Когда же та или иная еретическая организация перестает быть Церковью? Представляется неверным мнение, согласно которому некоторое действие или заявление еретического характера автоматически ставит ту или иную организацию вне Церкви и лишает ее благодати таинств. Церковью сообщество перестает быть не столько в силу какого-то формального и внешнего шага, сколько в силу общего состояния церковности в данной организации, находящего свое выражение в совокупности проявлений, которые, в свою очередь, подпадают под конкретные прещения анафем, канонов и т. п. и на основании которых можно говорить о нецерковности сообщества; однако к такому общему состоянию данная организация, когда-то входившая в Церковь, приходит не мгновенно, но постепенно (противоположное понимание получило название «теории выключателя»).
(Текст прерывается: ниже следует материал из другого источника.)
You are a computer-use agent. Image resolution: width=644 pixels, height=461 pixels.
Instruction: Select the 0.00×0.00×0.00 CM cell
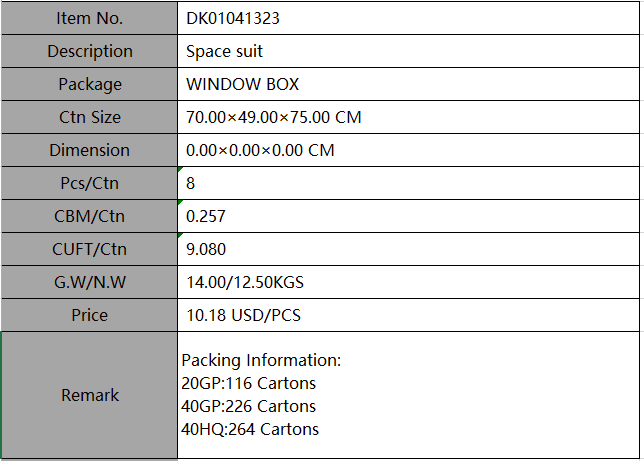click(408, 150)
Первично именно это общее состояние, его следствием является ситуация, когда конкретные еретические высказывания и действия иерархов не находят достаточной противодействующей реакции паствы; тогда данную организацию можно считать вне Церкви. Важно иметь в виду также то, что в отпадающем от Церкви сообществе у каждого ее члена свои «отношения» с действенностью благодати таинств, в зависимости от его ориентации в отношении истинной Церкви (что зависит от множества различных факторов – незнания истинного положения дел, общего уровня церковной культуры и т. д.). О том, что переходный период в плане отпадении от Церкви в некотором сообществе может длиться достаточно долго, свидетельствуют и примеры того, что те или иные люди почитаются Церковью во святых, в то время как они пребывали и почили в том или ином еретическом сообществе (вернее, в сообществе, находящемся в переходном состоянии, закончившимся его отпадением) – в частности, св. император Константин Великий, св. Исаак Сирин, Аморейские мученики.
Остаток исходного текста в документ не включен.